Your task is to repeat the entries exactly from their first line through the line with "Given: Browse the Nature popular search link", and to stop there.

(PROVIDED DATA Opens)

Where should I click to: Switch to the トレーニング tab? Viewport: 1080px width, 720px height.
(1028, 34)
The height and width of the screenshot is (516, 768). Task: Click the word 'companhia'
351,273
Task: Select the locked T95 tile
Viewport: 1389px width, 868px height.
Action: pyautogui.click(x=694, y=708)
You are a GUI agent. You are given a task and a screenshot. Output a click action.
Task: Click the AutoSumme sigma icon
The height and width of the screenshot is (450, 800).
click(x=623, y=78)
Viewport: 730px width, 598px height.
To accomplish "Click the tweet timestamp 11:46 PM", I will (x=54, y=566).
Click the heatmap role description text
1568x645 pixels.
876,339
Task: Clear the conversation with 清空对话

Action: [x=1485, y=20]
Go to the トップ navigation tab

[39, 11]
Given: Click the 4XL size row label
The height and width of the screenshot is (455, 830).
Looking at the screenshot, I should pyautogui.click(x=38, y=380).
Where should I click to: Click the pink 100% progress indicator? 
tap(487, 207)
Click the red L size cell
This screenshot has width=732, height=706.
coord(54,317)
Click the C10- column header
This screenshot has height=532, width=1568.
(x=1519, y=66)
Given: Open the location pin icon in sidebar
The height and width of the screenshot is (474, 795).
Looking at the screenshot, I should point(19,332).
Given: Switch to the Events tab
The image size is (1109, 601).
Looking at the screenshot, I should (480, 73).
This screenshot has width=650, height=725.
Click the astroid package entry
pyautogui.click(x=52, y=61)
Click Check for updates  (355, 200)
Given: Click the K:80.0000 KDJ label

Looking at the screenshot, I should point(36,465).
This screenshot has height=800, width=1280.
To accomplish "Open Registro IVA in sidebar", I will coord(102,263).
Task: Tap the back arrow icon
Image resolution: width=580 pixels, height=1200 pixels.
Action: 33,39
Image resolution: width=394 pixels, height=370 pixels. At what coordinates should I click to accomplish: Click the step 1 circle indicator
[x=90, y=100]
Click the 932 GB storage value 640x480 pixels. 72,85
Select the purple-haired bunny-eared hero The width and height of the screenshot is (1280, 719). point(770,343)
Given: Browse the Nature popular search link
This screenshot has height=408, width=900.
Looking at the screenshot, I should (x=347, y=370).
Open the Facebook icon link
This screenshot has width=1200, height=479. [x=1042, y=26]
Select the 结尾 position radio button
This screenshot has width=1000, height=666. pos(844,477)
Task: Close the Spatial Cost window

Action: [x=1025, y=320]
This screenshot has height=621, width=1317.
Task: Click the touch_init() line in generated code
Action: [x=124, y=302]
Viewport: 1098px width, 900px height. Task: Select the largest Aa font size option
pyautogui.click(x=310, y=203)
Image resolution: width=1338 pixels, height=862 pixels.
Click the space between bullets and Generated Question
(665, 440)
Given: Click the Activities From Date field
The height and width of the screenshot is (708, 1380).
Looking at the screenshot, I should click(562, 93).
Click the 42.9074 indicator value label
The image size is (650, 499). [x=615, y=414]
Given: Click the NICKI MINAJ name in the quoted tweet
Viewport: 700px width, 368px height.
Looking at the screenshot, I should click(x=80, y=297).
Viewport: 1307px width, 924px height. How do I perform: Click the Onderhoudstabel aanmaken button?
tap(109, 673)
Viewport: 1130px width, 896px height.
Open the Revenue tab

(PROVIDED DATA Closes)

ANSWER TO THIS PROBLEM
Where should I click to: Switch to the トレーニング tab? Viewport: 1080px width, 720px height.
(1028, 34)
The height and width of the screenshot is (516, 768). Task: Click the word 'companhia'
351,273
Task: Select the locked T95 tile
Viewport: 1389px width, 868px height.
Action: pyautogui.click(x=694, y=708)
You are a GUI agent. You are given a task and a screenshot. Output a click action.
Task: Click the AutoSumme sigma icon
The height and width of the screenshot is (450, 800).
click(x=623, y=78)
Viewport: 730px width, 598px height.
To accomplish "Click the tweet timestamp 11:46 PM", I will (x=54, y=566).
Click the heatmap role description text
1568x645 pixels.
876,339
Task: Clear the conversation with 清空对话

Action: [x=1485, y=20]
Go to the トップ navigation tab

[39, 11]
Given: Click the 4XL size row label
The height and width of the screenshot is (455, 830).
Looking at the screenshot, I should pyautogui.click(x=38, y=380).
Where should I click to: Click the pink 100% progress indicator? 
tap(487, 207)
Click the red L size cell
This screenshot has width=732, height=706.
coord(54,317)
Click the C10- column header
This screenshot has height=532, width=1568.
(x=1519, y=66)
Given: Open the location pin icon in sidebar
The height and width of the screenshot is (474, 795).
Looking at the screenshot, I should point(19,332).
Given: Switch to the Events tab
The image size is (1109, 601).
Looking at the screenshot, I should (480, 73).
This screenshot has width=650, height=725.
Click the astroid package entry
pyautogui.click(x=52, y=61)
Click Check for updates  (355, 200)
Given: Click the K:80.0000 KDJ label

Looking at the screenshot, I should point(36,465).
This screenshot has height=800, width=1280.
To accomplish "Open Registro IVA in sidebar", I will coord(102,263).
Task: Tap the back arrow icon
Image resolution: width=580 pixels, height=1200 pixels.
Action: 33,39
Image resolution: width=394 pixels, height=370 pixels. At what coordinates should I click to accomplish: Click the step 1 circle indicator
[x=90, y=100]
Click the 932 GB storage value 640x480 pixels. 72,85
Select the purple-haired bunny-eared hero The width and height of the screenshot is (1280, 719). point(770,343)
Given: Browse the Nature popular search link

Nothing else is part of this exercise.